Это было невероятно.
— Кто-кто? Сатрап?
— Он самый, папаша мой! Вы с ним были одно время спарринг-партнерами... О, давным-давно, за сто лет до моего рождения! Он никогда не рассказывал о случившемся, но почитал вас классным парнем. «Наткнешься если когда на Флэшмена... Лучше бы не надо, конечно, но если так получится, гляди в оба, ибо Гарри забыл больше уловок, чем ты за всю жизнь выучил, — говорит он мне как-то. — Самый любимый его трюк — притворный страх. Не верь ему, сынок, потому как именно в этот миг он обращается вдруг тигром». Помнится, при этих словах батюшка потрогал шрам на лбу. Не ваша ли работа, часом?
И чтоб мне провалиться, если в глазах его не блеснуло восхищение.
— Знаете, вы просто обязаны все мне рассказать про то, что было! — продолжает юнец.

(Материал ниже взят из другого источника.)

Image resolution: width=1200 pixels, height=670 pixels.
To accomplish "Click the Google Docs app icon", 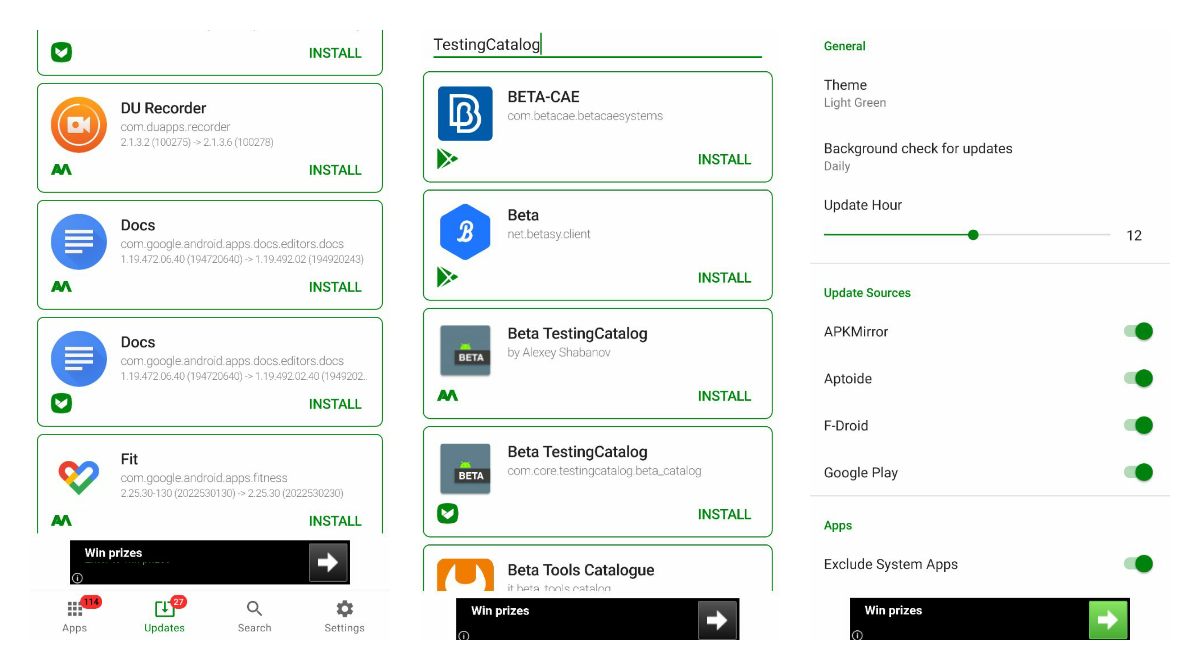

За несколько мгновений перед тем сердце у меня екнуло. Парализованный ужасной догадкой, я мог только безмолвно таращиться на него.
— Боже мой! Неужели вы...
— Руперт Виллем фон Штарнберг! — заявляет он, протягивая руку. — Но вы можете звать меня просто Билл!

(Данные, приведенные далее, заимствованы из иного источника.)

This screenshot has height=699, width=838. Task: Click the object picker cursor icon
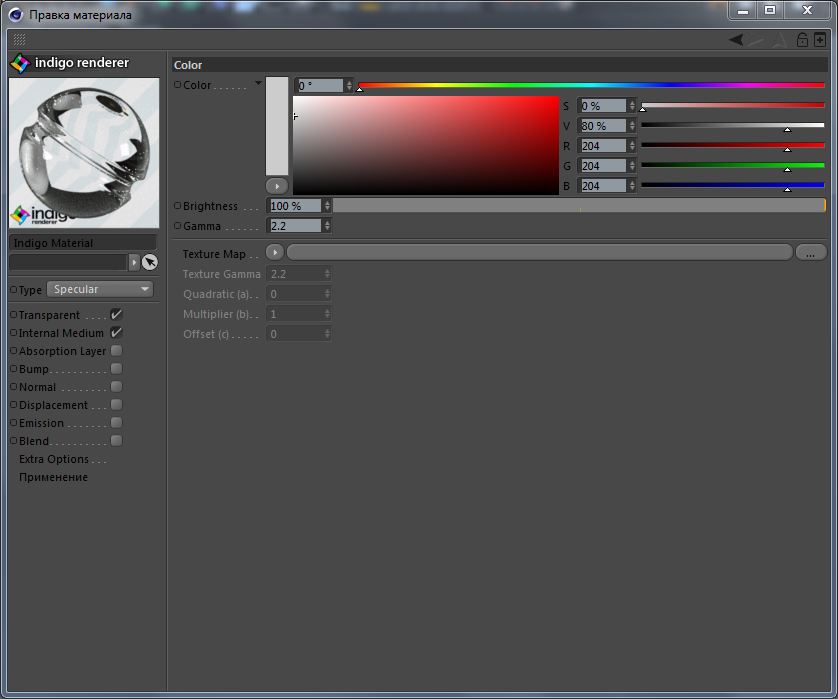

Наверное, лучшей надгробной похвалой незабвенному Руди фон Штарнбергу является признание, что первым моим импульсом при встрече с его отпрыском было метнуться к ближайшему стоп-крану и во все горло заорать: «На помощь!» Было время, когда я сделал бы и первое и второе, но когда тебе переваливает за пятьдесят, ты либо обретаешь навык загонять свой страх в бутылку, не подавать вида и шевелить мозгами как проклятый, либо... Либо тебе не удалось бы дожить до пятидесяти, маллум[887]
? Я понятия не имел, какого дьявола тут затевается или ради чего, но слышал имя, угрозу и видел «дерринджер» в его руке. Неудивительно, что он показался мне знакомым: несколько выше, челюсть длиннее, прямые каштановые волосы вместо кудрей, чисто выбрит, но ошибки быть не могло. Сын Руди... Боже, опять этот Руди!Из этого вытекало одно. К чему бы этот треклятый заговор ни вел, мое участие в нем должно свестись к срочной необходимости покинуть дьявольский поезд, причем джилди[888]
. Быть может, вам его угроза показалась бы смешной — как, на цивилизованной железной дороге, доставляющей респектабельных пассажиров сквозь сердце мирной Европы? Но только не мне — я знал эту семейку.